§ **Data provided**:
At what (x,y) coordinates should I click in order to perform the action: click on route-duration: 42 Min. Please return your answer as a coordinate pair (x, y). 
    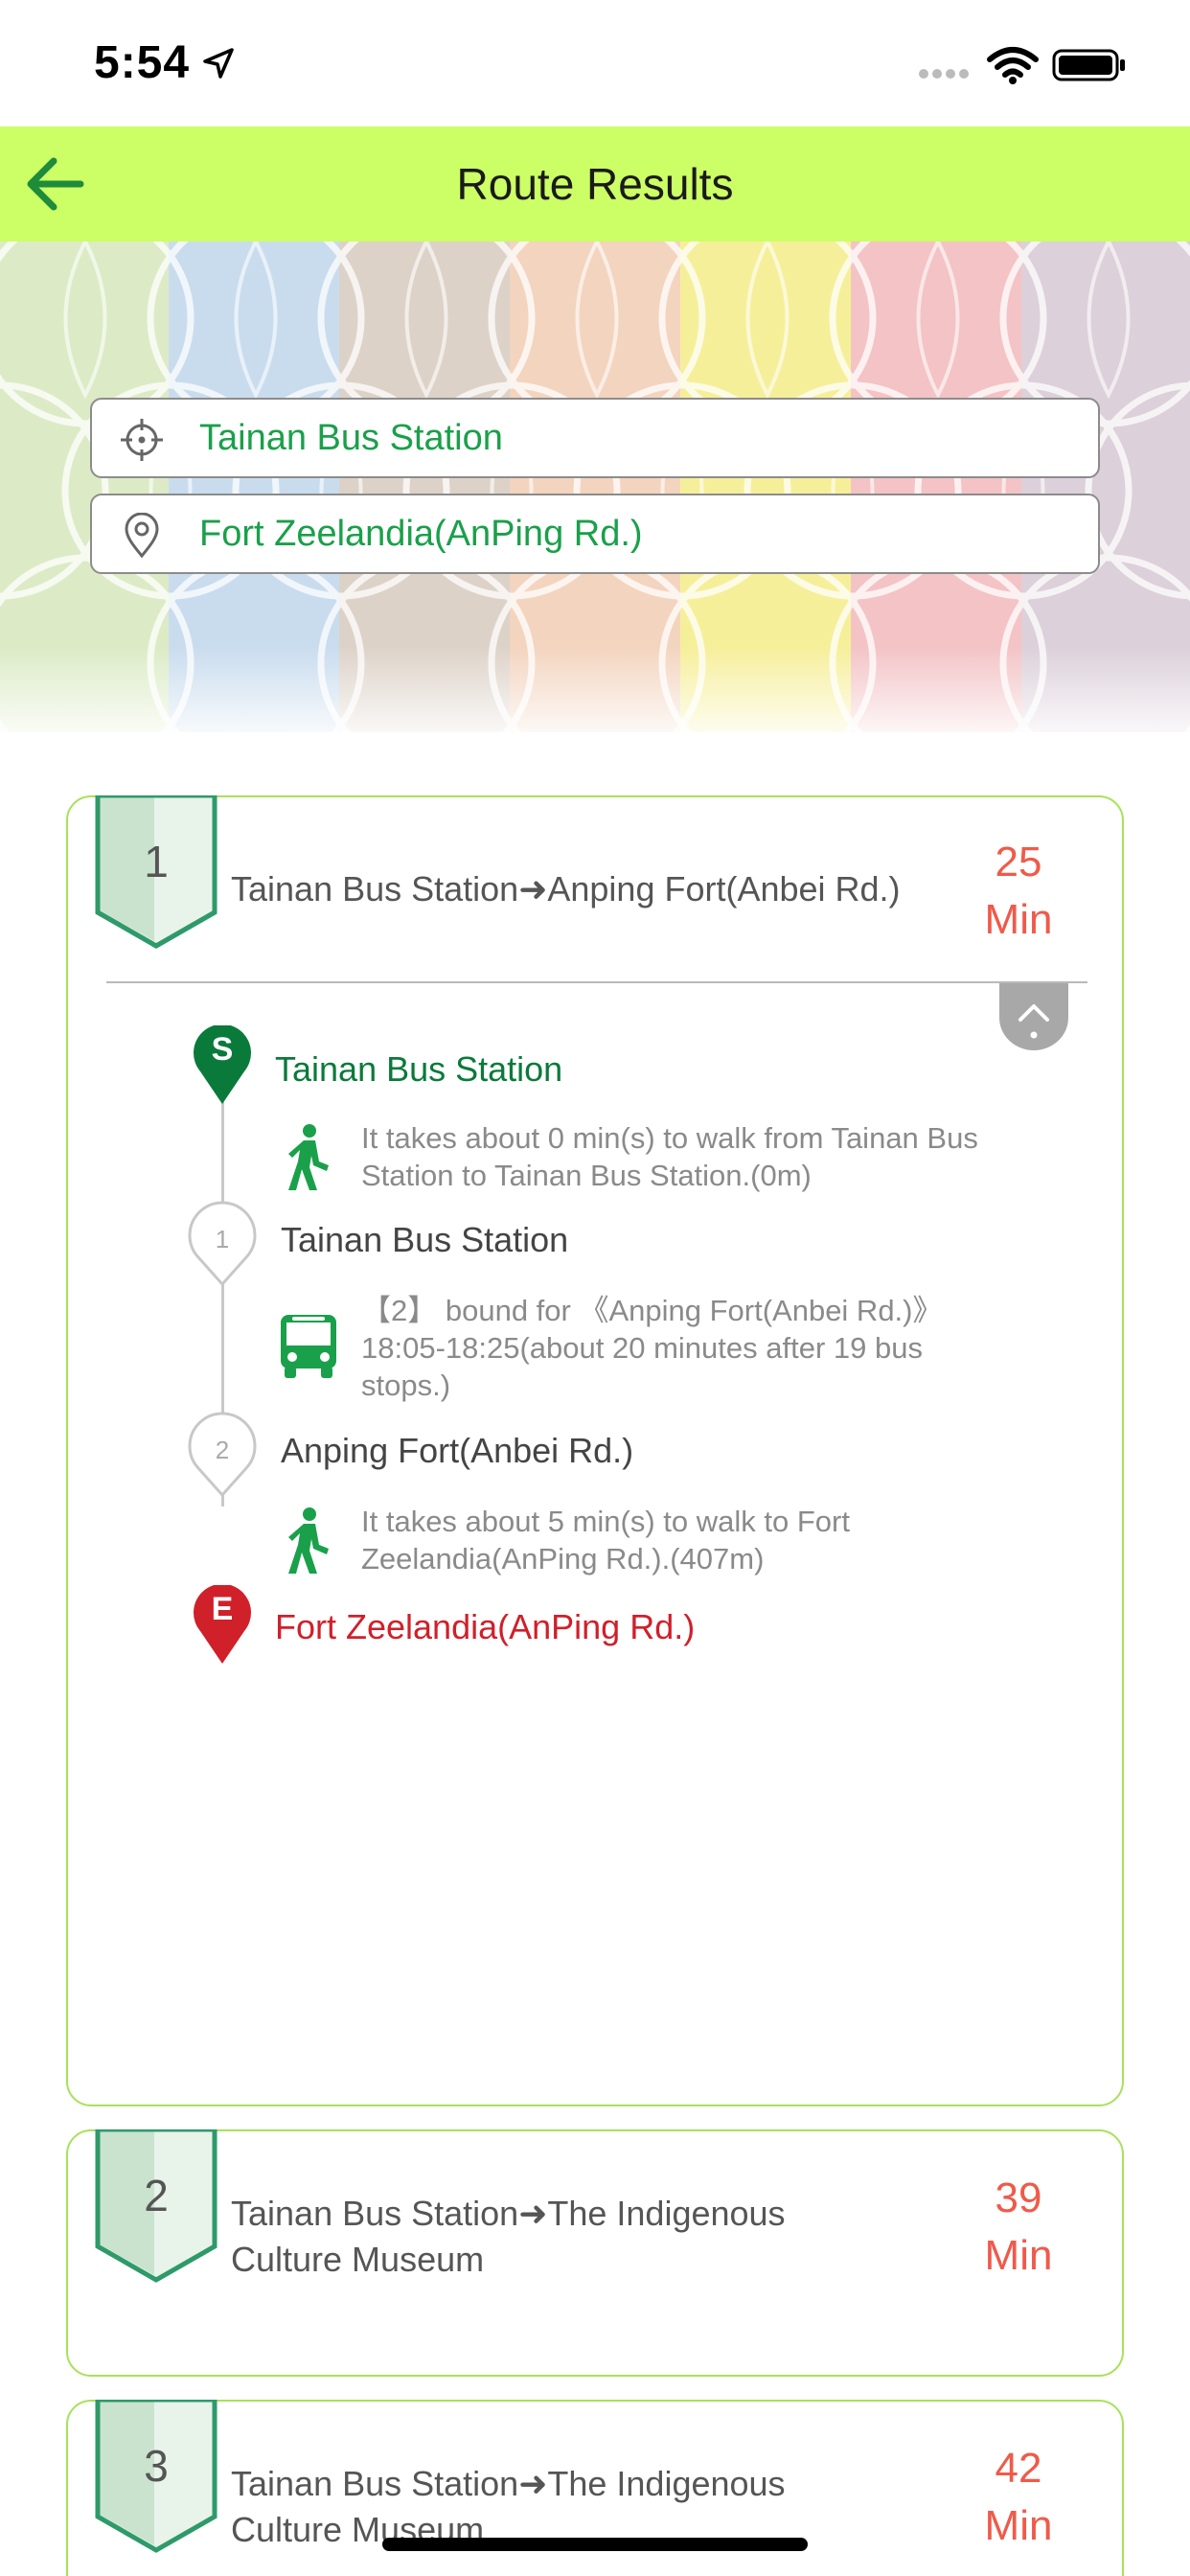
    Looking at the image, I should click on (1018, 2498).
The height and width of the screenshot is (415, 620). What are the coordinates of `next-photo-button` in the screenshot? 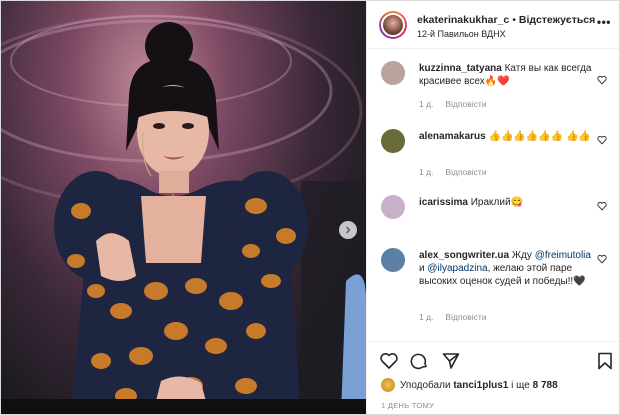 It's located at (348, 230).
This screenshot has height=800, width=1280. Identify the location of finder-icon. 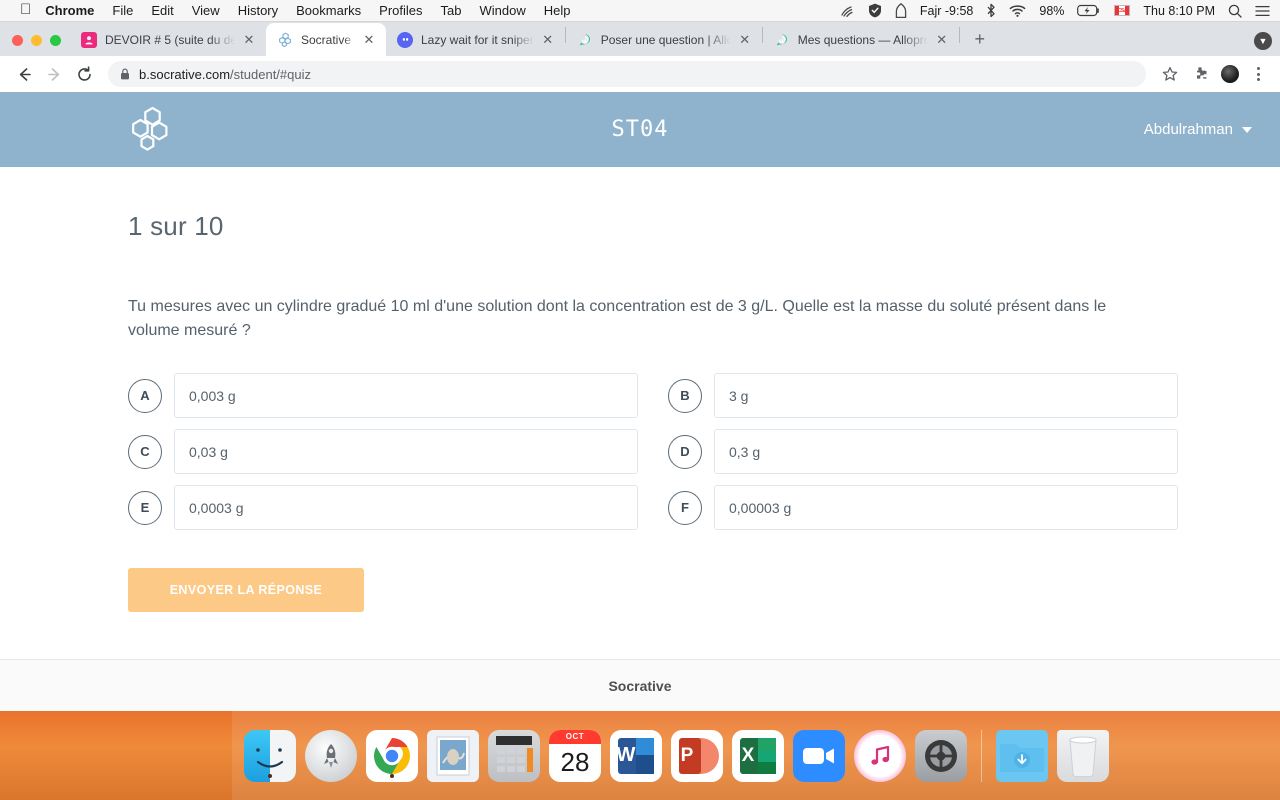
(270, 756).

§ **What this task involves**:
Starting with the line that contains "This screenshot has" and going on through the end of the records, write those lines out again with "Identify" replaced by "Determine" and nothing else changed. Leave the pictures out.

§ **Your response**:
This screenshot has height=800, width=1280. Determine the location of finder-icon. 
(270, 756).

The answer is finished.